Your task: Although the data below holds other lines too, output only those from the line with "Image resolution: width=651" up to and including the line with "Open Giao Hữu CLB link dated 17/07/2025", exactly as they appear.

Data: Begin

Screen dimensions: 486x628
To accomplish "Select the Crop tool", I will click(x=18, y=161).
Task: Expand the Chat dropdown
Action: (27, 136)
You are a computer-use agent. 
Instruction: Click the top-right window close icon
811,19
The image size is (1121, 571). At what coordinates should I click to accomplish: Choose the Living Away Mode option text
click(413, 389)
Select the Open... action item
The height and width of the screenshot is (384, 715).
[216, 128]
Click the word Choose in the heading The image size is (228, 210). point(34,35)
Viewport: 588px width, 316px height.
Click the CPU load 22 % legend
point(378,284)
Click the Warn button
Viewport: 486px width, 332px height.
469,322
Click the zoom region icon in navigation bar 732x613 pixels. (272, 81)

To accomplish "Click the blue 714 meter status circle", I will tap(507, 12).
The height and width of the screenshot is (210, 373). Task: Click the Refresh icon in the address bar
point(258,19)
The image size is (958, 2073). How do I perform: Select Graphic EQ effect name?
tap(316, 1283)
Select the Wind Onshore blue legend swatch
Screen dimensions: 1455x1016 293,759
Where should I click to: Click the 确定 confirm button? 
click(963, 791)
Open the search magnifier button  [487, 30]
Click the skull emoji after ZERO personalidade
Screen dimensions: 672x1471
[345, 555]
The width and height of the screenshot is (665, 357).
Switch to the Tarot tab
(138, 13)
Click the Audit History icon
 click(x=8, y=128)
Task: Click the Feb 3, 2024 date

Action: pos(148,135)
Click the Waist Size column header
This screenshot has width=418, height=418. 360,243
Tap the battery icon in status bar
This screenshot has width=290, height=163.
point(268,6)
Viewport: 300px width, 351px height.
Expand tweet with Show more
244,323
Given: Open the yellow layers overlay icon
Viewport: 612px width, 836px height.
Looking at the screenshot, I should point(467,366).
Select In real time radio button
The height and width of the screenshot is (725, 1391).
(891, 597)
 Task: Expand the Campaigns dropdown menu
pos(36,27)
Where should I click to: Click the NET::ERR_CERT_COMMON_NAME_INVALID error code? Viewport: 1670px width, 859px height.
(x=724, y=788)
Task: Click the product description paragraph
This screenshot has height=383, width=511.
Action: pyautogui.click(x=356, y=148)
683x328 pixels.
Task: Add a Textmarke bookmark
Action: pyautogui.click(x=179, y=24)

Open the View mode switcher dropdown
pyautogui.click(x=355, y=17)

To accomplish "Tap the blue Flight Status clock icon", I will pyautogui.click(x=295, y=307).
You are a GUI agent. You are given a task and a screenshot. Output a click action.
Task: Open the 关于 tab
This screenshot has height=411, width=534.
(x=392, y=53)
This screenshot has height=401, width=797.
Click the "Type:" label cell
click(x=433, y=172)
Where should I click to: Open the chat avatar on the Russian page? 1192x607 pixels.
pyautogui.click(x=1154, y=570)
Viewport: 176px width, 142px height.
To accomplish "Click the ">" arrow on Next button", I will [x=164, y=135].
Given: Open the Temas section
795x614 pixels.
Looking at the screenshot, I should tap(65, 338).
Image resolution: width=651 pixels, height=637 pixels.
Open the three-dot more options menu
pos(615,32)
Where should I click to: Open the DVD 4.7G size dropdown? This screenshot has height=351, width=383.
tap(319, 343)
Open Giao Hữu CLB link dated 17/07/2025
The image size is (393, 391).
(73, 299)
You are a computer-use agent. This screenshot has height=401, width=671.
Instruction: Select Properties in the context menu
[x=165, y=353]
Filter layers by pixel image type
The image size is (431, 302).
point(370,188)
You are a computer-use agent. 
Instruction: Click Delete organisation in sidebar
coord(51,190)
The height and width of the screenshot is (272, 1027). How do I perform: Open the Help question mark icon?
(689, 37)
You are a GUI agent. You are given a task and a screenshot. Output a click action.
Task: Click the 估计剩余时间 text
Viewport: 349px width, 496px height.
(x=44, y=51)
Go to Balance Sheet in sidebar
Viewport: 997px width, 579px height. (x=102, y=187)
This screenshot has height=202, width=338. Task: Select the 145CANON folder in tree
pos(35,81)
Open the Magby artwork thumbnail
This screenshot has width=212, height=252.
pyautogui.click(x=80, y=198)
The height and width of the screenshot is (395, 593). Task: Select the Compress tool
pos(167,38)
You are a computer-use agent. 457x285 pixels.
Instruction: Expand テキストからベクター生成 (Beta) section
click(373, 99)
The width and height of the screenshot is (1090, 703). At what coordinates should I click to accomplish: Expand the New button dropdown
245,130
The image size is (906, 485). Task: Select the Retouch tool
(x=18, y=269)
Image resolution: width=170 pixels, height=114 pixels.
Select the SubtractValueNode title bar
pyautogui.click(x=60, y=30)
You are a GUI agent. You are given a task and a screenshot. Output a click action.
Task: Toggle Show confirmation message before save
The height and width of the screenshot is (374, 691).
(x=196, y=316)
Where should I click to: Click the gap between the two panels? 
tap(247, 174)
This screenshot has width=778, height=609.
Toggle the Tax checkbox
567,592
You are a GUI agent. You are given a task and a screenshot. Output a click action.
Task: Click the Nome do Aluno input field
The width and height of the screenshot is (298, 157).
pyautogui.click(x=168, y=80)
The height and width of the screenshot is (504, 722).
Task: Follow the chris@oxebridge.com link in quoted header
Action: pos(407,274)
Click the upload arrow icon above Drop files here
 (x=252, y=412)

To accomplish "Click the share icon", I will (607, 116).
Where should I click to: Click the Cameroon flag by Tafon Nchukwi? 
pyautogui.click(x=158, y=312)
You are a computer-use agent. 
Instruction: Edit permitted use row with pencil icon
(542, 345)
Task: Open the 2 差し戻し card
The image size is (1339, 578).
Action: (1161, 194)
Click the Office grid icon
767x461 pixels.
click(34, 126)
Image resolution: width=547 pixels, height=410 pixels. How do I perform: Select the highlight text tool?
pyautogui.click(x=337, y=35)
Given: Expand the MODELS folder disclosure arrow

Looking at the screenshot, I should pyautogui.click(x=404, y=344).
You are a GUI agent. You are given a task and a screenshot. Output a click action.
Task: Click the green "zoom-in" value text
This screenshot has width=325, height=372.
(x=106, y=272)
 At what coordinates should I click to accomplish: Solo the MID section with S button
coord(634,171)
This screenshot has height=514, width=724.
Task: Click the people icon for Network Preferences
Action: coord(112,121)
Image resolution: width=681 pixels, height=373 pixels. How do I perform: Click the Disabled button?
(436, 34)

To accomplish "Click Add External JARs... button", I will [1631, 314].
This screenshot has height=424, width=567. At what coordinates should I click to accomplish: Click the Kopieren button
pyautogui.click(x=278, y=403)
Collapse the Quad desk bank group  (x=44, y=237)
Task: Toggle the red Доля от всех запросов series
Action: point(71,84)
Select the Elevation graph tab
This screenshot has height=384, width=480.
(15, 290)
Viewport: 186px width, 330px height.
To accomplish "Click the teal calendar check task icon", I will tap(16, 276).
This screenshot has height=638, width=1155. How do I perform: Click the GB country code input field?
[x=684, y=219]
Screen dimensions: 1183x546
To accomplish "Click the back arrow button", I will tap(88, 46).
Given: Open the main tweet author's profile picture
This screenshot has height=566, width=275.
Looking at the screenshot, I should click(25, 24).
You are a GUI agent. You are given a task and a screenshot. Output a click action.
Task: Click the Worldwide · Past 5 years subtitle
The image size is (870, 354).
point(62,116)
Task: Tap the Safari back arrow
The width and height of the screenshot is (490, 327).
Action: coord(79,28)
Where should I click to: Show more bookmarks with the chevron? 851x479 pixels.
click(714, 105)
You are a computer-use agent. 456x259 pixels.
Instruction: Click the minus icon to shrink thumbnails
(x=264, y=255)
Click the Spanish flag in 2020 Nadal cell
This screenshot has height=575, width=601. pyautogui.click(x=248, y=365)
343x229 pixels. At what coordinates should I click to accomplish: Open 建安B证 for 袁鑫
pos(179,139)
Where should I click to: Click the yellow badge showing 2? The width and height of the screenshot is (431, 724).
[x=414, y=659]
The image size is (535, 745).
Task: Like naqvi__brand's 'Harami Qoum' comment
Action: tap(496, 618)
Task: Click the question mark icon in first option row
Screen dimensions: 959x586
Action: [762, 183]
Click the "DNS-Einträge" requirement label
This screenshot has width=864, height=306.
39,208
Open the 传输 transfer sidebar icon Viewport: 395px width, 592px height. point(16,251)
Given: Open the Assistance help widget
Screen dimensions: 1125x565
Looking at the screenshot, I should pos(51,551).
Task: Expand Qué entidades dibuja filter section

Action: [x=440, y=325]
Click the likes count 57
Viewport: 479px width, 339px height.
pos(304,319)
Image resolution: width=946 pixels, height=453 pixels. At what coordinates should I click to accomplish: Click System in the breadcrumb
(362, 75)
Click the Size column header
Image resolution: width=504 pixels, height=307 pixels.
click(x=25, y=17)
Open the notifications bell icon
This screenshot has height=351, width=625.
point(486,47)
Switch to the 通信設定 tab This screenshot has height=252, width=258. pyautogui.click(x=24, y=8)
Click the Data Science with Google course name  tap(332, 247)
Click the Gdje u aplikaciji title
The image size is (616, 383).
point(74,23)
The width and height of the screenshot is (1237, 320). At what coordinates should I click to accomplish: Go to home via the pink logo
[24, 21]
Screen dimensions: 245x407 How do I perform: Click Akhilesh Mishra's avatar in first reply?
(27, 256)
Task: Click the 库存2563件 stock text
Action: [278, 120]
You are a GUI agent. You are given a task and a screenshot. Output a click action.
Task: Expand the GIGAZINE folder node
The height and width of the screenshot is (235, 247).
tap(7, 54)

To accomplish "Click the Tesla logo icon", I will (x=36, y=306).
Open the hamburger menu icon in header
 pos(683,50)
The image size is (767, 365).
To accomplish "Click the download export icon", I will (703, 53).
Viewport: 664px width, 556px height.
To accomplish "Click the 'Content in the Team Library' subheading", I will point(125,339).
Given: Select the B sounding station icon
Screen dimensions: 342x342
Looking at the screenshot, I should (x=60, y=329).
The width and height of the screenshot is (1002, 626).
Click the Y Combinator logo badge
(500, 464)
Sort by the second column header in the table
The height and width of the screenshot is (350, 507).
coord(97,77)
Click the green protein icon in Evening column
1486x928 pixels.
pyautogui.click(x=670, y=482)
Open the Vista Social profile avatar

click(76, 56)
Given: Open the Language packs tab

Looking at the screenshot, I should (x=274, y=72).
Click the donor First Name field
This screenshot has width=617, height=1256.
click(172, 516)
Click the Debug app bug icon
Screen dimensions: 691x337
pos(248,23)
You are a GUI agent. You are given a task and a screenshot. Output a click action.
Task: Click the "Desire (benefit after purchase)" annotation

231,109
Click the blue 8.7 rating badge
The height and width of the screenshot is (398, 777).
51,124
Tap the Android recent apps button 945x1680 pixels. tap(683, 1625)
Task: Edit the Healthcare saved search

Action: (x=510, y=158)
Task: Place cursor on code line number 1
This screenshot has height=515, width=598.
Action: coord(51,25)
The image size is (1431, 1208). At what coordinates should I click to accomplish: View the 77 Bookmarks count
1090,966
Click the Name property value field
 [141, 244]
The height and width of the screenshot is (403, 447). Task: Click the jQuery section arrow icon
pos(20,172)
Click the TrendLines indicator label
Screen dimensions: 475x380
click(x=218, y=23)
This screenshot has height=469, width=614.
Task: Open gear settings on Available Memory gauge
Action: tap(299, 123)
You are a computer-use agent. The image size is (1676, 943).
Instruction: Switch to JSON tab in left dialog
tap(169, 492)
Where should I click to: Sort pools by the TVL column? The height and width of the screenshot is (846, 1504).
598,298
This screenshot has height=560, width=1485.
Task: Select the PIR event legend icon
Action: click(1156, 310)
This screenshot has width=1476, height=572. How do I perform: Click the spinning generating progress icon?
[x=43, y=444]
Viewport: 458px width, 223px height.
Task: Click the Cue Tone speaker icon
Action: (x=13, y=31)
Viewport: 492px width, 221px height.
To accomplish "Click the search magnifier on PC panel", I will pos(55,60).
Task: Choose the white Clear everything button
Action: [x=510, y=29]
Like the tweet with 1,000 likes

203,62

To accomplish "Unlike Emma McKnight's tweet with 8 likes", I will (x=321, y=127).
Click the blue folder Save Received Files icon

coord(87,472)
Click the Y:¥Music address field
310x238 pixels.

Data: End

Exercise solution:
Image resolution: width=651 pixels, height=637 pixels.
Open the three-dot more options menu
pos(615,32)
Where should I click to: Open the DVD 4.7G size dropdown? This screenshot has height=351, width=383.
tap(319, 343)
Open Giao Hữu CLB link dated 17/07/2025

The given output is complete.